Thangka painting is a uniquely Himalayan Art that attained classical levels in the Tibetan tradition between the 7th and 12th centuries. Its origins lie in Indian Buddhist art, but Nepalese, Chinese, and Kashmiri styles have also influenced its development. A Thangka is more than a work of art; it is an object of devotion, an aid to spiritual practice, and a source of blessings to those who meditate upon it. These incredible works of art are central to Himalayan culture; however, in the recent times they have fallen into danger of becoming extinct. Thangkas come in a wide variety of styles and depict various subjects, such as Buddhas and bodhisattvas (enlightened beings), cosmological and astrological images, and subjects from traditional medicine.

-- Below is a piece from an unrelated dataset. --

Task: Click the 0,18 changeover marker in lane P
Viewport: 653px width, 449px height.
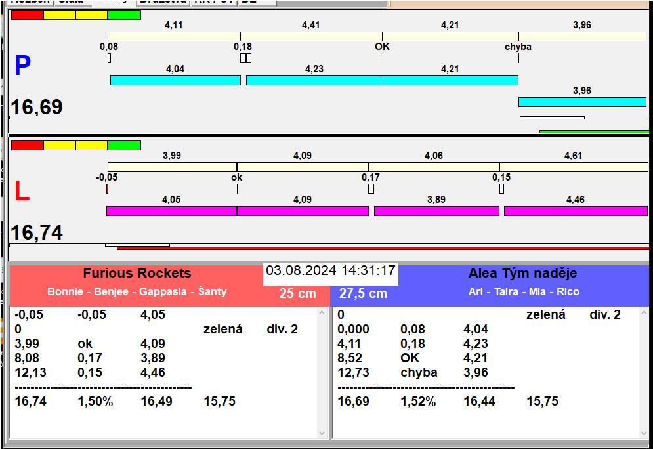Action: pyautogui.click(x=245, y=58)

The iconography of the Thangka is rich in information about the spiritual practice of Buddhists. A Thangka can help a meditator to learn and emulate the qualities of a particular deity or to visualize his or her path towards enlightenment. It can bring blessings on the household and serves as a constant reminder of the Buddha’s teachings of compassion, kindness, and wisdom. Thangkas of particular deities may be used for protection or to overcome obstacles.
A spiritual and religious expression as much as an art form, Thangka paintings can take years to complete, involving mastery of many demanding techniques: sketching the illustrations according to formal iconography rules laid down by ancient Thangka Masters; learning to grind and apply paints made from natural drawing stone pigments; and applying details in pure gold. From canvas preparation and drawing of the subject to mixing and applying colors, decorating with gold or silver, and mounting the finished work in a brocade, the creation of a Thangka painting involves the highest levels of skill and care at each stage and displays meticulous detail and exquisite artisanship.
In the first three years of study, students learn to sketch Buddhist deities using the precise grids dictated by Buddhist scripture. The next two years following this are devoted to the techniques of grinding and applying the mineral colors and precious metals used in the paintings. In the sixth year, they study religious texts and scriptures used for the subject matter of the paintings. At least ten years of training are required under the constant supervision of a Master to become an accomplished Thangka painter. After the training process, students still need five to ten years of experience to become experts in the field. Thangka painting requires heavy concentration, attention to detail, and knowledge of Buddhism, and must be carried out in a peaceful environment conducive to the meditation required to create a masterpiece.